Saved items

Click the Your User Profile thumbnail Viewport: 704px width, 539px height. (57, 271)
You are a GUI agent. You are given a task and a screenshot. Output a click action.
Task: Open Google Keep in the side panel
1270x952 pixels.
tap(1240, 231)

• [EXERCISE REQUIREMENTS] Write down every line of the saved items above without changing anything.

• [REPLY]
Click the Your User Profile thumbnail Viewport: 704px width, 539px height. (57, 271)
You are a GUI agent. You are given a task and a screenshot. Output a click action.
Task: Open Google Keep in the side panel
1270x952 pixels.
tap(1240, 231)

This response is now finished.